## WORK ITEM
The stretch wanted below opens at the line containing "You are a GUI" and closes at the line containing "The height and". Please return it exactly, with no other lines.

## RECORDS SUPPLIED

= = = =

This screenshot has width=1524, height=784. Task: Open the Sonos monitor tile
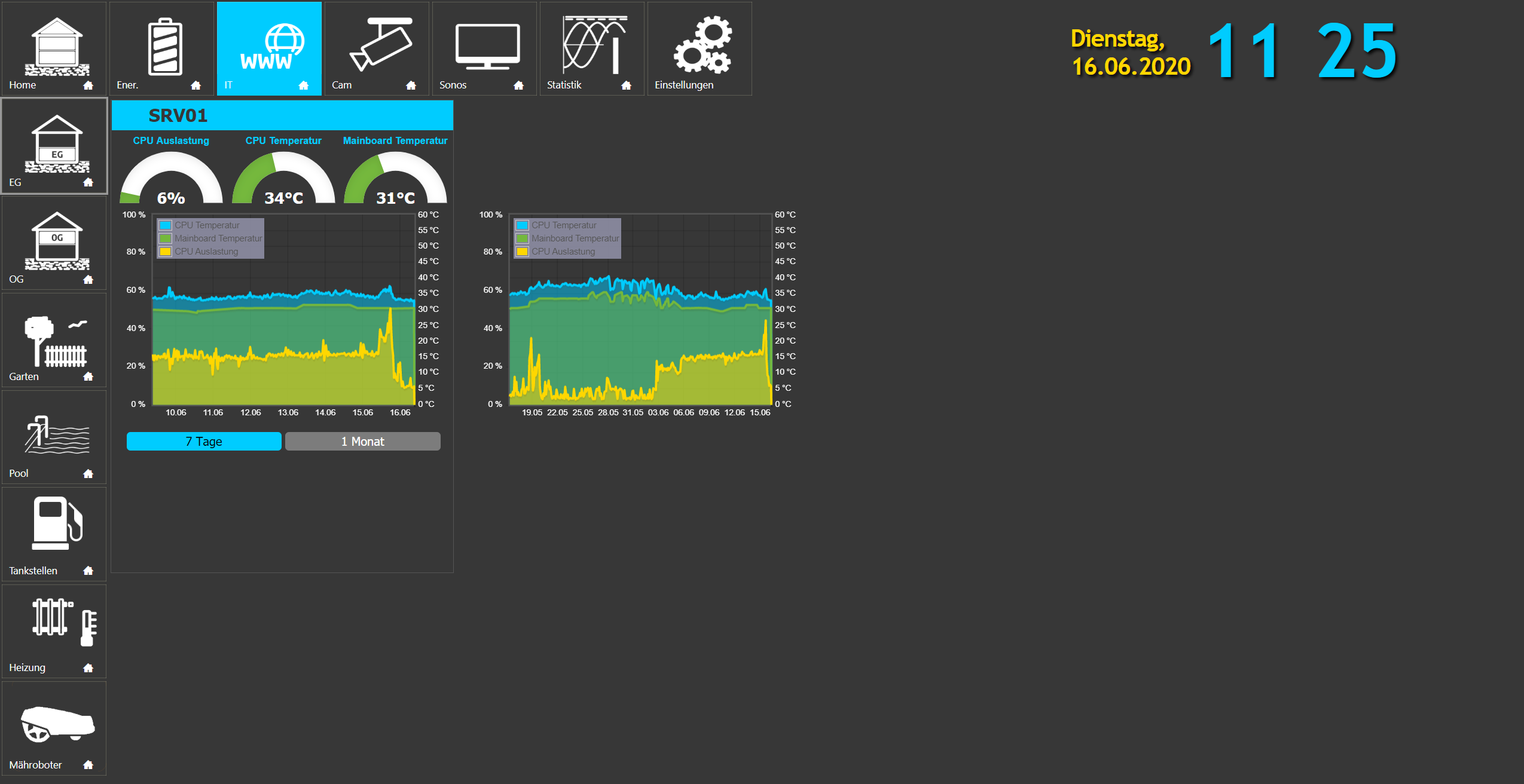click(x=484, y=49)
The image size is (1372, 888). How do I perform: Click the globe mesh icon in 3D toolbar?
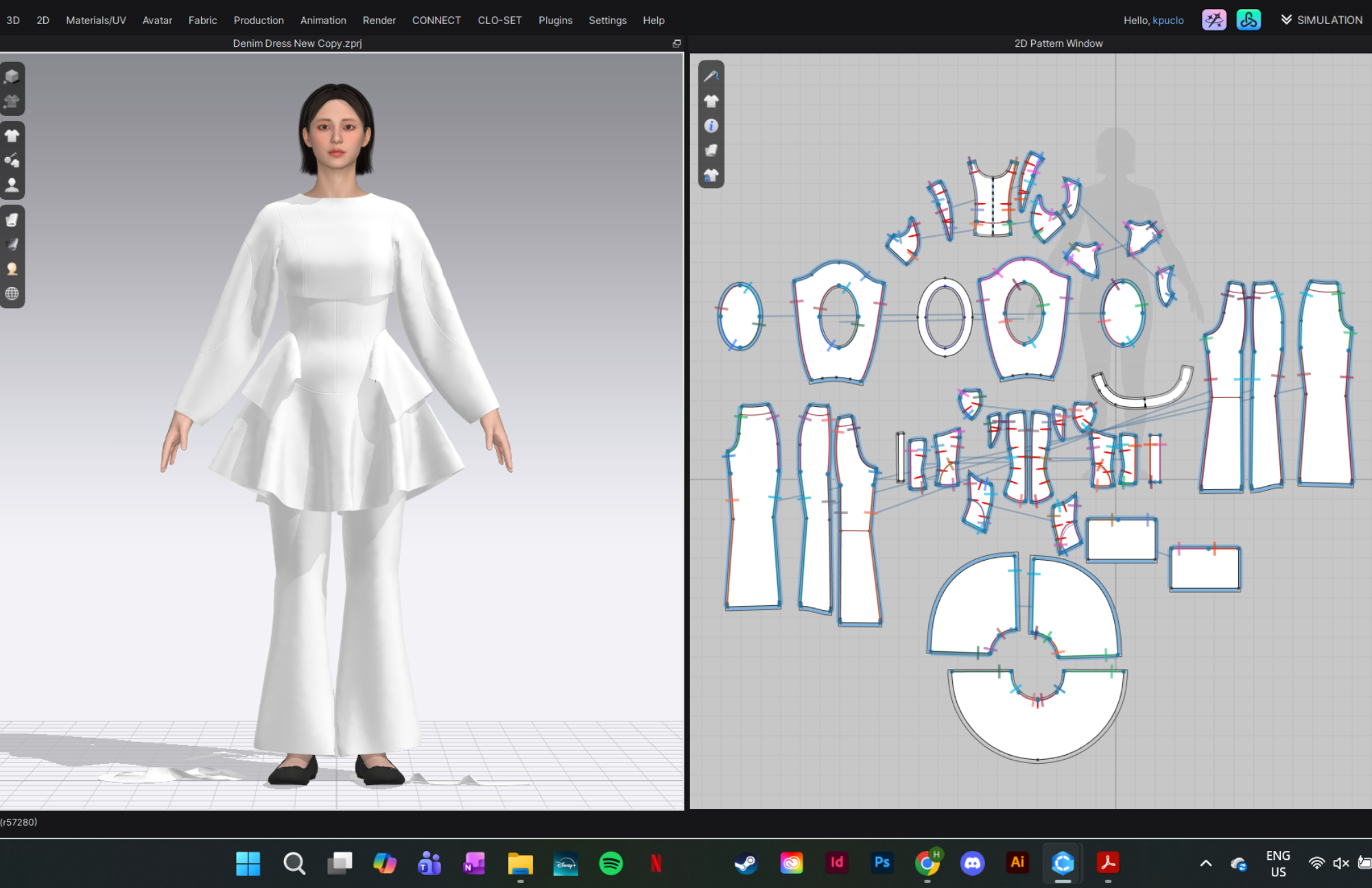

= = = =

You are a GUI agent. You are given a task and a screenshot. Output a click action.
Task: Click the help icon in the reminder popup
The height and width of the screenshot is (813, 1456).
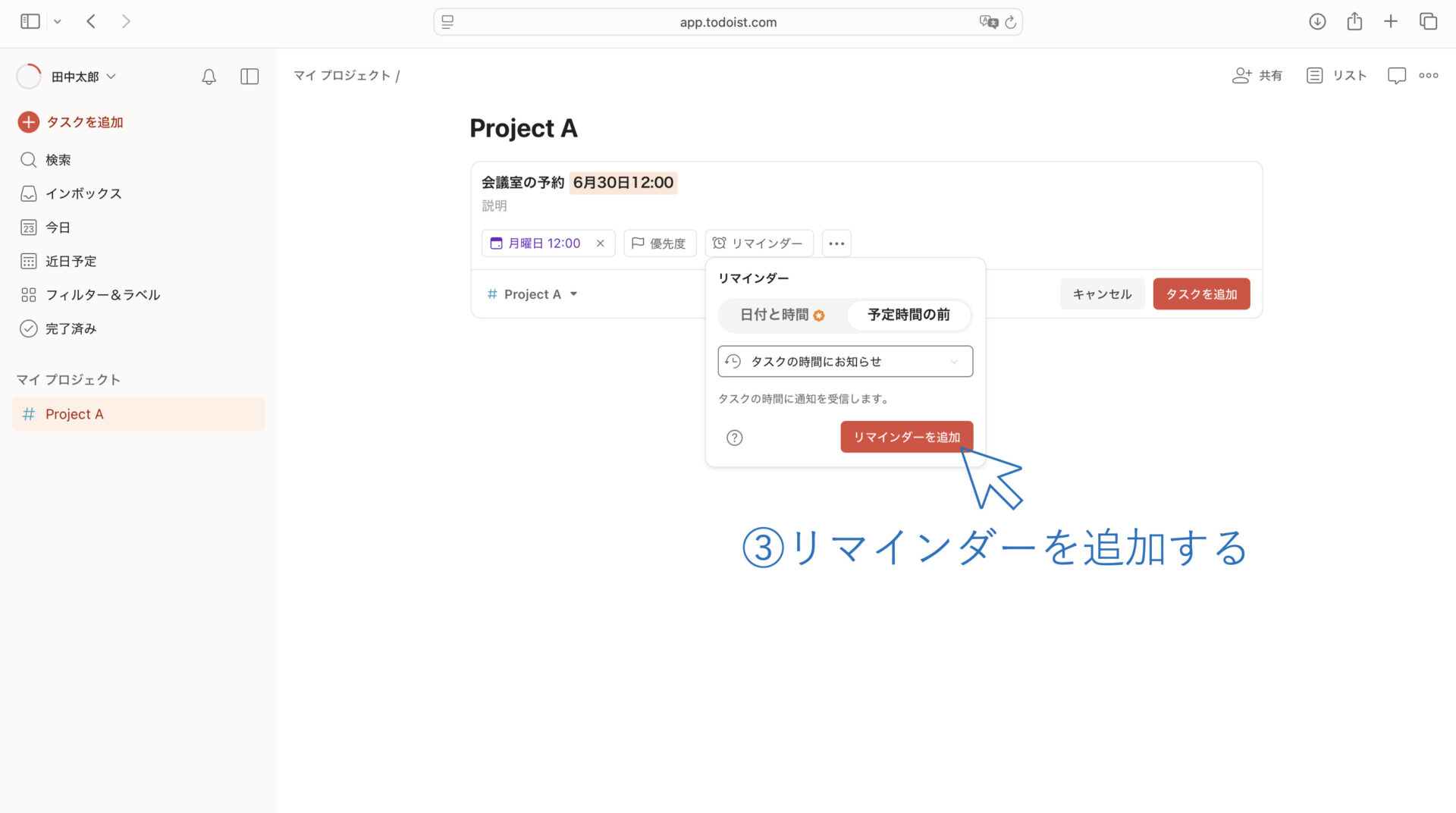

= = = =

## EXERCISE ANSWER
You are a GUI agent. You are given a task and a screenshot. Output a click action.
Task: Click the help icon in the reminder popup
The height and width of the screenshot is (813, 1456).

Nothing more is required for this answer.